Chasing Ice (2012)

Tagline: “Art meets science.” Yet somehow neither. 

Premise: Documentary chronicling photographer James Balog's mission to photograph glaciers defrosting at an alarming rate and humanity predictably being the cause of its own demise. 

Delivery: Chasing Ice comes with a 7.8 out of 10 on IMDb score, for those of you who get all aroused by that kind of thing. That's not all there is to get aroused about here either, the film has more images of furious white liquid being splashed around than Ron Jeremy's wank bank. I'm being a bit silly here, but the film is so incredibly serious and knowingly important that I couldn't help but be a bit bored by it.

Yes, Chasing Ice looks beautiful, it should do given that it's about photography. It is also a terrifying insight into how we're destroying this delicate planet.

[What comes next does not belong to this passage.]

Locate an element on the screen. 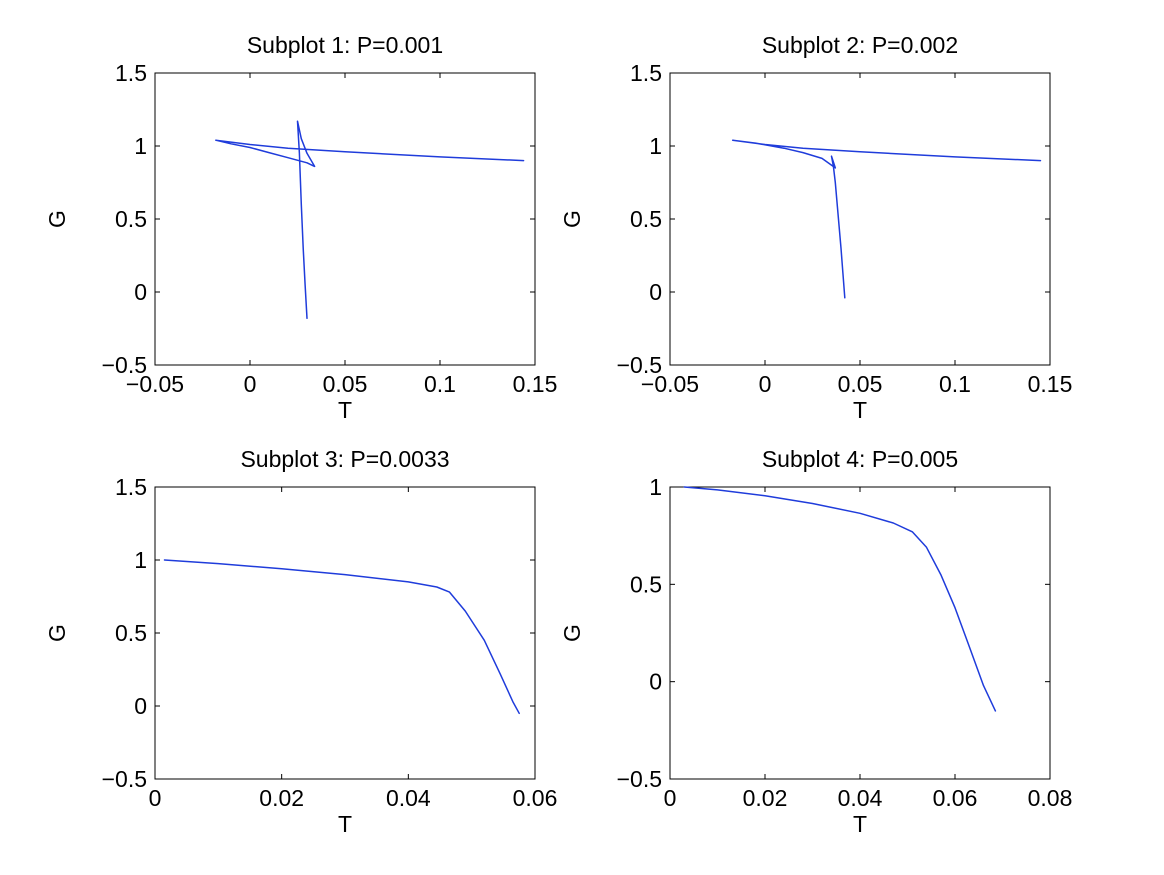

But then on one hand it is powerful and a call to arms, and on the other, it's six years old. Even six years ago I wouldn't have been that surprised by it. The evidence it presents is shocking, as its science is thorough and earnest; but Chasing Ice feels like it is trying to convince people who don't believe in climate change.

Here's my issue as a reviewer: people who don't believe in climate change are fuckwits. Chasing Ice is aimed at convincing people climate change is real; therefore if I feign dismay and horror and talk about how much I learned from it, I'm essentially taking time out of my own day to write about, and then admit on the internet that I'm a fuckwit. Well, I'm not falling for that one again.

I'm glad I saw Chasing Ice, but it didn't cut it for me. Overall neither incredibly educating or really that entertaining. There's no dramatic arc, which even a documentary needs. It feels more like a rigorous, academic essay. Here's what we're going to tell you, here's us telling you it, here's what we just told you. The makers tried to jazz it up visually and with a human interest subplot about Balog's knee being fucked* but that felt like a desperate afterthought,

“Terry, this film, it's sixty five minutes of people talking about ice.”

“Throw in ten minutes about the nutter doing the ice glamour shoot. Human element. Bosh, job done.”

Bedsit it? Chasing Ice looks pretty, but you know what they're going to tell you and because they spend so long detailing the cameras set up on the ice to capture all of this, you know what the climax will be. A big, glistening white, slow motion money shot. 5/10

*Away from the main plot, which is merely about how all human life dies because we like cars too much, told via the medium of ice.